One of the big features of feeding on pollen is that it is a messy business: once you land on the flower, the pollen gets all over. Good grooming is therefore very important if you want to eat well.

Even though they’ve got largeish mandibles, these beetles don’t bite much. They can nip if pressed, but that’s about it. Anyway, since they aren’t the kind of beetle that actually kills trees (they show up after something else has done in the tree), and they aren’t common enough to be really important pollinators, they mostly get studied due to being large, fairly good-looking beetles.
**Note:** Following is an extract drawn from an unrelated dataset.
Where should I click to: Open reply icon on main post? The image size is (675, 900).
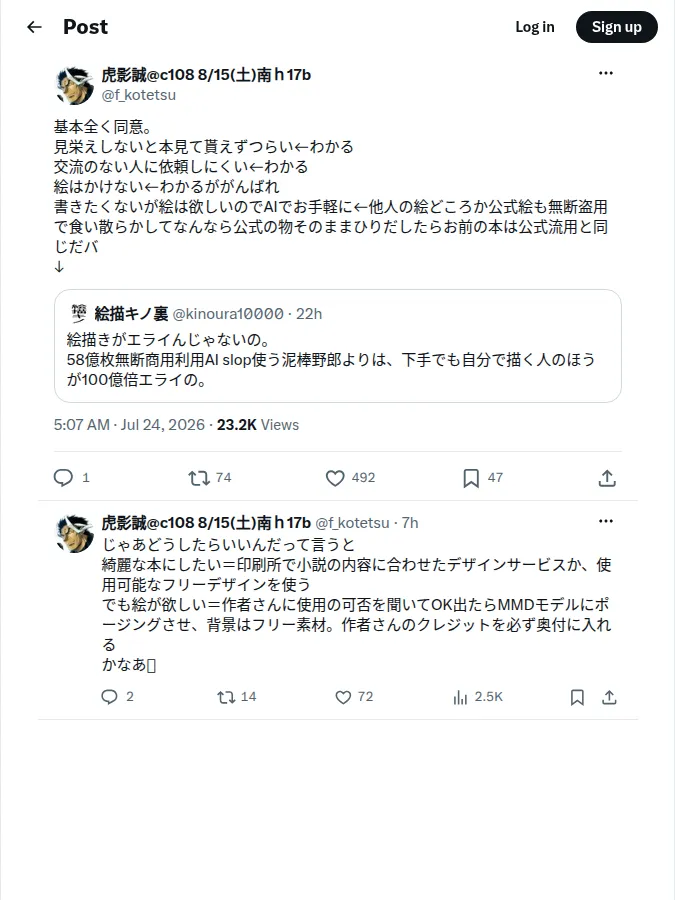pos(63,478)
[1] Rosie just turned two. She’s picking up language pretty fast now, and understands a lot more than she says, but at the time “See! Bug!” was one of her more advanced statements.

[2] If you are a flower, you want to get pollen all over your visitors. That’s kind of the whole point of a flower: lure in insects with some nectar, plaster pollen all over them, and then when they land on another flower pick some of it off of them to fertilize its seeds. Way more targeted than, say, spraying your pollen on the wind, although it does rather put you at the mercy of the presence of pollinating insects.

8 Responses
  1. Anne Bingham permalink
    July 17, 2010

    Bug! Nice!

  2. Jenn Pedersen permalink
    July 19, 2010

    I found a beetle sort of bug in my driveway and I am trying to identify it. Wondering if you could help… please email me and I will send you a picture.


  3. July 20, 2010

    For anybody wondering what it was that Jenn had found, it appeared to be a nice, big Predaceous Diving Beetle.

  4. July 22, 2010

    It’s interesting that the antennae are forward of the eyes and must produce a blind spot for the beetle. Or are they all like this and it’s the first time I’ve noticed it?

  5. July 22, 2010

    I think that pretty much all beetles are like that, but this is the first picture I’ve put up where it was really obvious. I’m not sure how much of a blind spot it makes, though. Compound eyes are very different from our eyes. They can see with the edges of their eyes, not just through the pupils like we do.

  6. Oscar Furtado permalink
    May 21, 2013

    I found a longhorn beetle on my back yard, I do have a large lake and woods on my back yard.
    what should I do?

  7. Oscar Furtado permalink
    May 21, 2013

    The beetle came back to life after I hited whit bug spray.

  8. May 22, 2013

    Oscar: There probably isn’t anything that you need to do about it. If you are seeing one in your yard, I bet you’d find hundreds more if you look, and they’re just doing what they do – helping decompose logs.

    And if you decide you want to kill a single insect, I personally recommend just using a crude mechanical method, like swatting or stepping on it. Fooling around with bug spray to kill a single insect is like using a flamethrower to remove one weed from your garden. Bug sprays are for when you want to kill all the insects in a large area (or maybe to kill something like a wasp nest from a distance), not for picking them off one at a time.